J.P. Morgan Securities plc, which conducts its UK investment banking business as J.P. Morgan Cazenove ("J.P. Morgan Cazenove"), is authorised in the United Kingdom by the PRA and regulated in the United Kingdom by the PRA and the FCA. J.P. Morgan Cazenove is acting as financial adviser exclusively for Drax Bidco and Drax and no one else in connection with the matters set out in this announcement and will not regard any other person as its client in relation to the matters in this announcement and will not be responsible to anyone other than Drax Bidco and Drax for providing the protections afforded to clients of J.P. Morgan Cazenove or its affiliates, nor for providing advice in relation to any matter referred to herein.

 

Further information

 

This announcement is for information purposes only and is not intended to and does not constitute, or form part of, an offer to sell or an invitation to purchase any securities or the solicitation of an offer to buy, otherwise acquire, subscribe for, sell or otherwise dispose of any securities, pursuant to the Acquisition or otherwise, nor shall there be any purchase, sale, issuance or exchange of securities or such solicitation in any jurisdiction in which such offer, invitation, solicitation, purchase, sale, issuance or exchange is unlawful.

 

This announcement has been prepared for the purpose of complying with English law, the Code, and the Disclosure Guidance and Transparency Rules, and the information disclosed may not be the same as that which would have been disclosed if this announcement had been prepared in accordance with the laws of jurisdictions outside England and Wales. The Acquisition will be subject to the applicable requirements of the Code, the Panel, the London Stock Exchange and the Financial Conduct Authority.

 

This announcement does not constitute a prospectus or prospectus exempted document.

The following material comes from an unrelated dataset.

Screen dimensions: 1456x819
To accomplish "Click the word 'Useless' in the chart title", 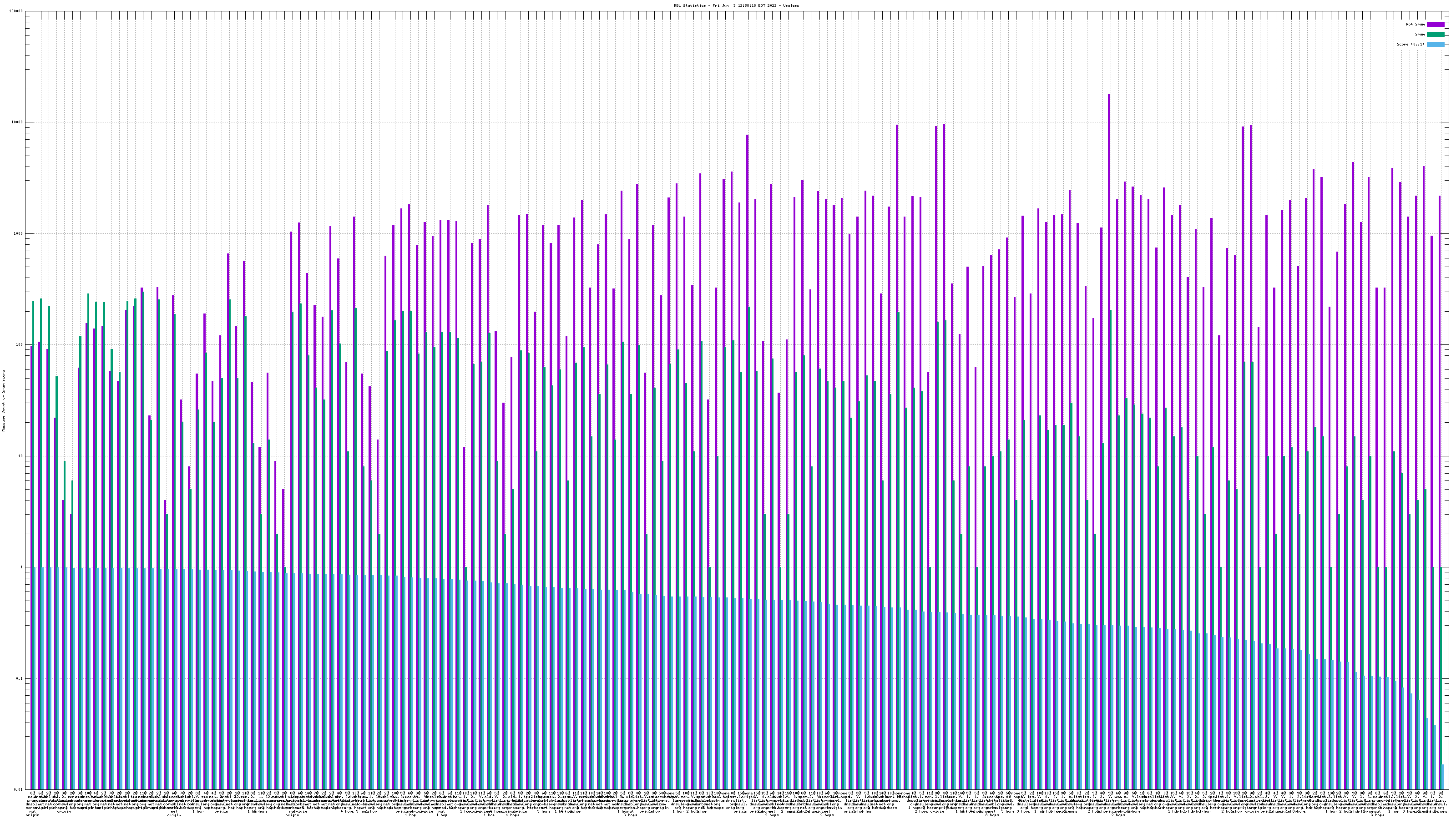I will [791, 5].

The release, publication or distribution of this announcement in or into certain jurisdictions other than the United Kingdom may be restricted by law. Persons who are not resident in the United Kingdom or who are subject to other jurisdictions should inform themselves of, and observe, any applicable requirements.

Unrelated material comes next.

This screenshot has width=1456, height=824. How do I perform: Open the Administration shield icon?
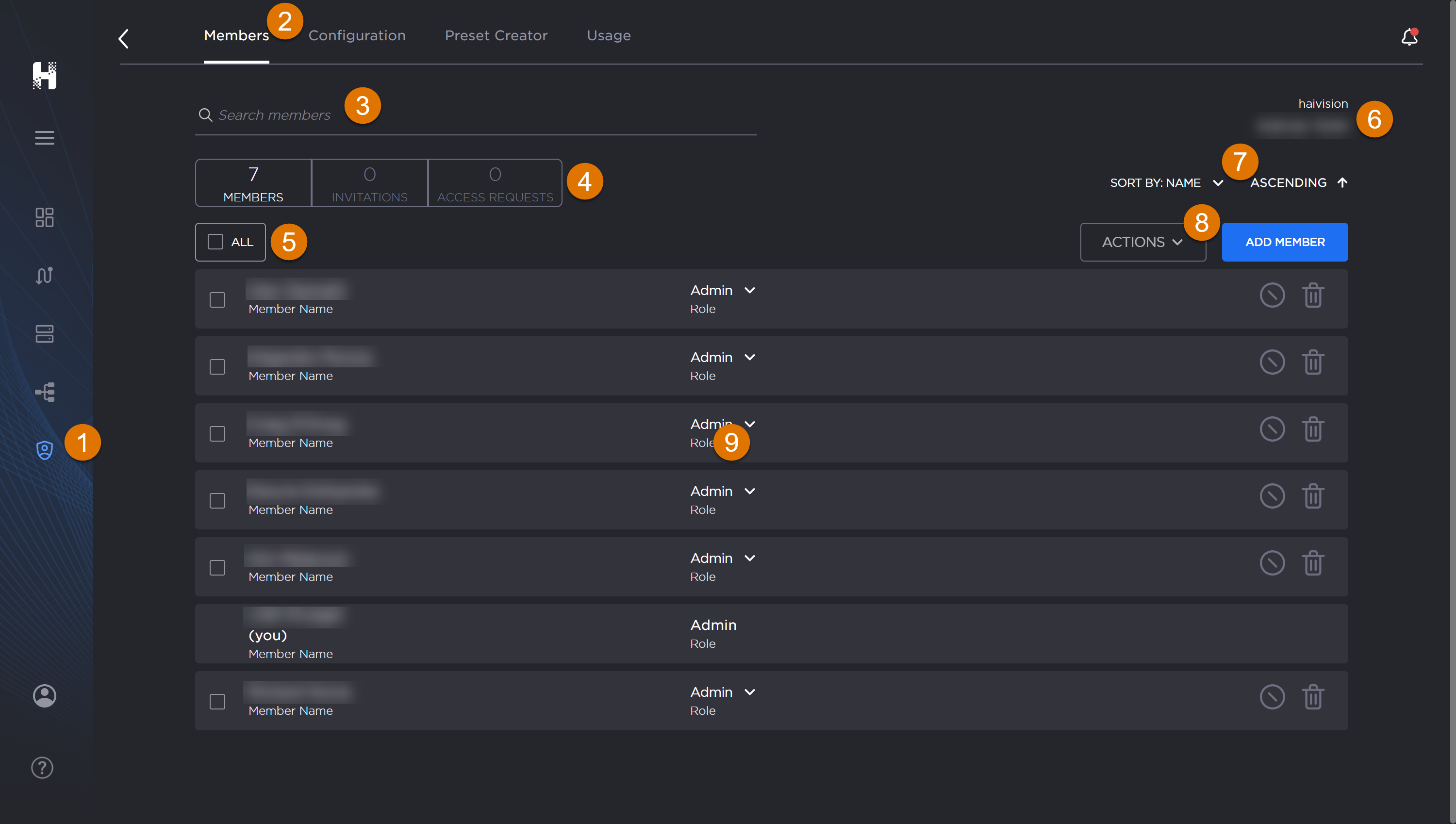[x=44, y=450]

If you are in any doubt about the contents of this announcement or the action you should take, you are recommended to seek your own independent financial advice immediately from your stockbroker, bank manager, solicitor or independent financial adviser duly authorised under the Financial Services and Markets Act 2000 (as amended) if you are resident in the United Kingdom or, if not, from another appropriate authorised independent financial adviser.

 

Publication on website and availability of hard copies

 

A copy of this announcement will be made available, free of charge, subject to certain restrictions relating to persons resident in Restricted Jurisdictions, on Drax's website at www.drax.com/investors/offer. For the avoidance of doubt, the contents of this website is not incorporated into and do not form part of this announcement.